Ведь я – твой единственный ребенок, – грустная улыбка чуть коснулась ее губ, чтобы всего лишь мгновение спустя растаять хрупкой снежинкой. – И я тоже очень люблю тебя. Мне бы хотелось, чтобы ты был счастлив, чтобы у тебя был сын, о котором ты мечтаешь…
– Дочка…
– Я знаю, папа, знаю. Я вижу, какими глазами ты смотришь на подрастающих близнецов Лиса и Лины. В них просто написано: "Вот бы и мне таких…" -Я уже стар…

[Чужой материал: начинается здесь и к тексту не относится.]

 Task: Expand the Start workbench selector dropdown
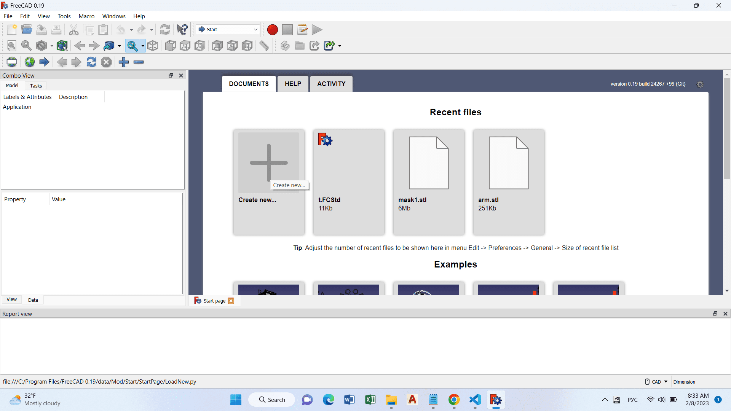pyautogui.click(x=255, y=30)
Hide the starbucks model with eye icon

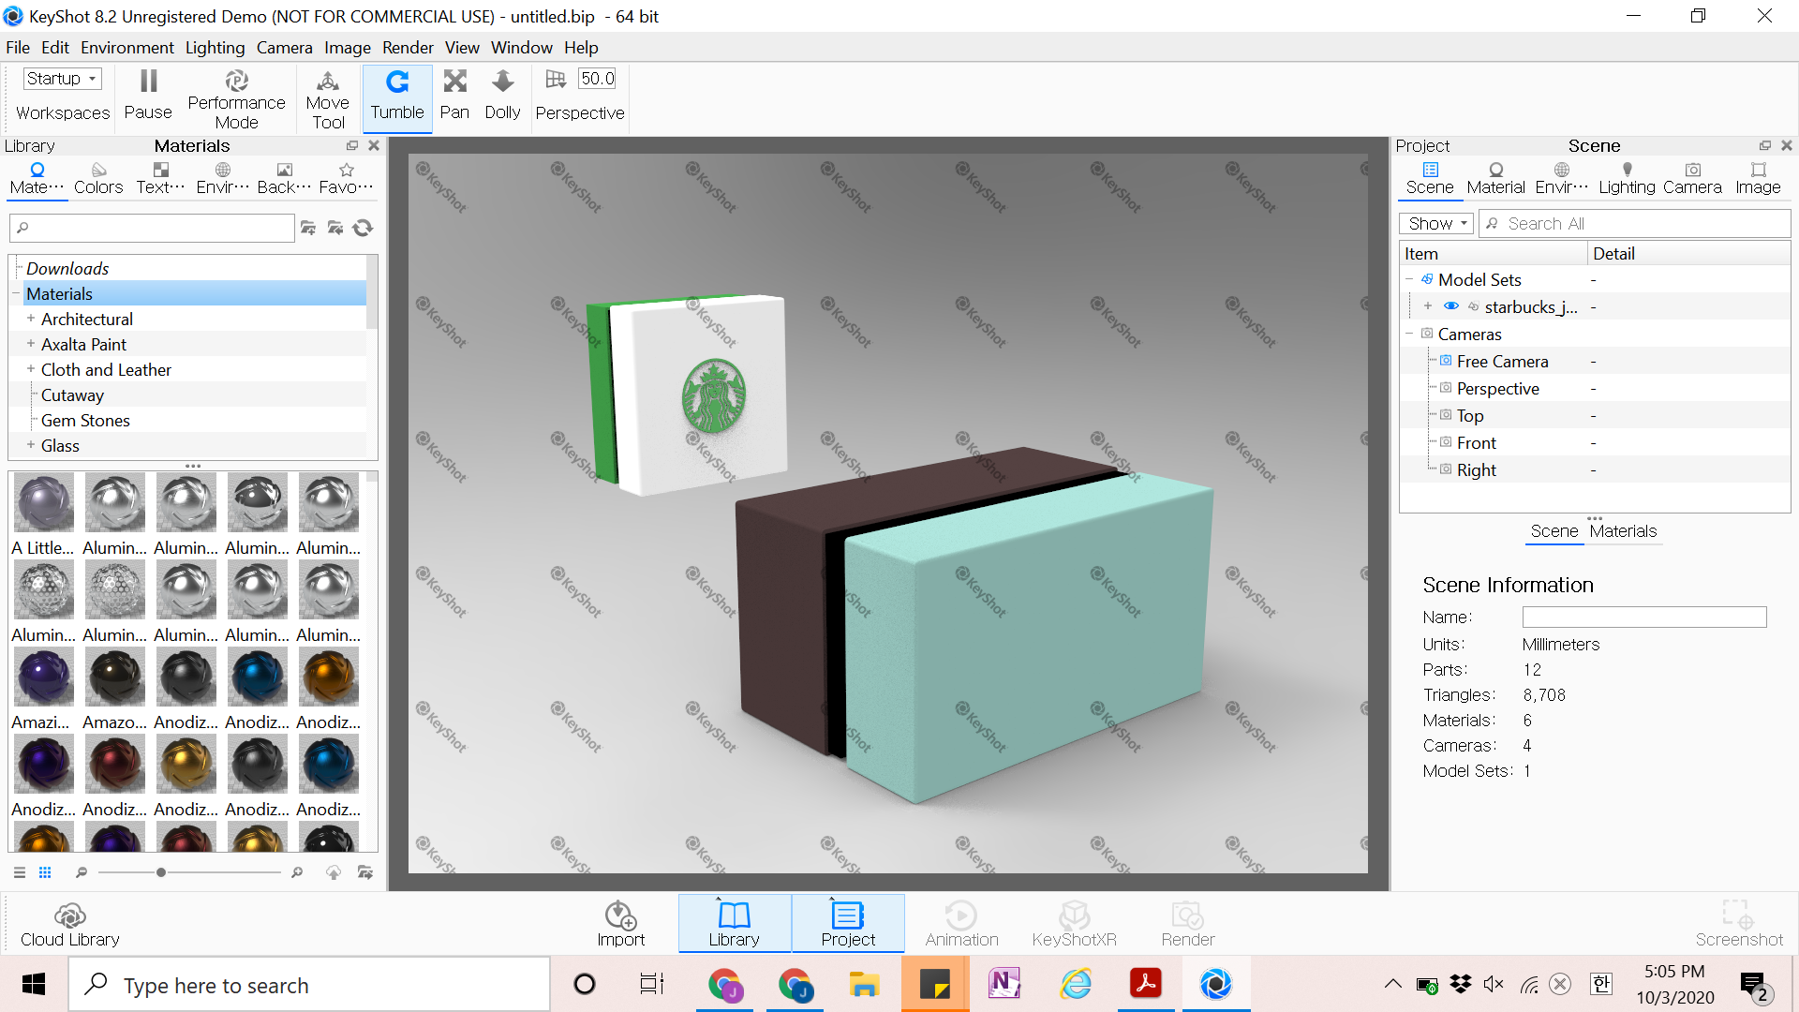[x=1450, y=306]
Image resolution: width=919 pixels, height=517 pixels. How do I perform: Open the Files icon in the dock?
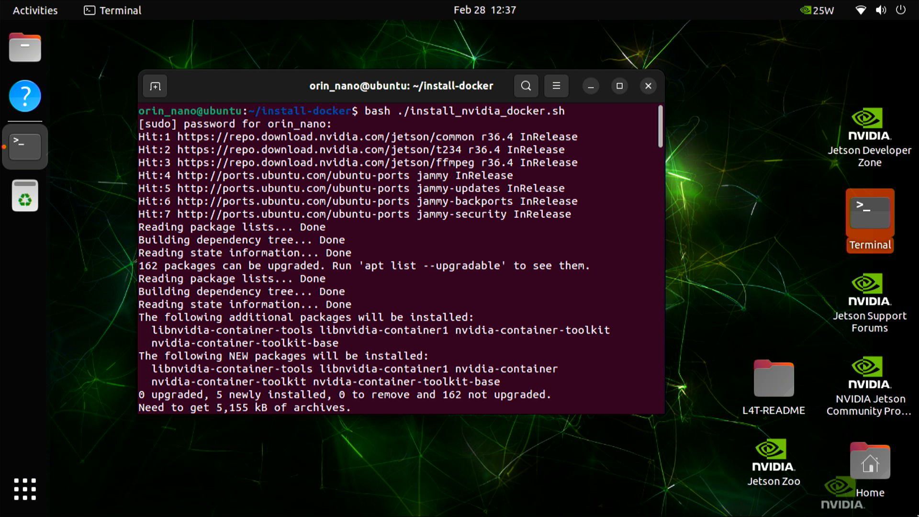[24, 47]
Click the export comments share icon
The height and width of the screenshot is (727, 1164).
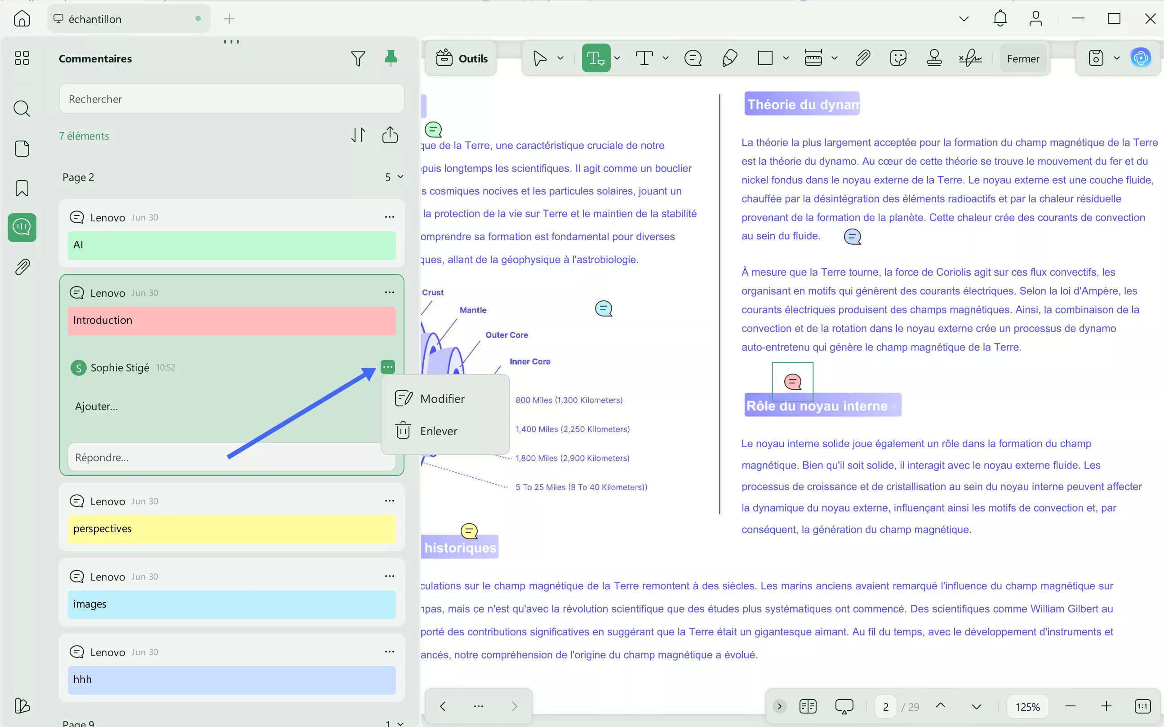click(390, 135)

– Совсем нет! Просто… Все дело во мне, да? В том, что… – у нее на глазах выступили слезы. – Прости меня, – она прижалась к нему, уткнувшись мокрым лицом в грудь, – я всегда думала лишь о себе, о том, как мне удобнее, лучше…
Успокойся, милая. Ну, не надо плакать, – караванщик приобнял дочь.
– Это все из-за меня! Из-за того, что я не такая, как все!
Атен не видел ее лица, но совершенно точно знал, что в этот миг ее губы вновь тронула вымученная, полная горечи и боли кривая усмешка.
– Те люди, – грустным, едва слышным голосом продолжала она, – тогда, давно, были правы: снежный ребенок приносит одни несчастья. Даже если сам того не хочет…
– Счастье мое…
– Нет, папа! – вскрикнула она, резко отстранившись от отца. – Не-счастье!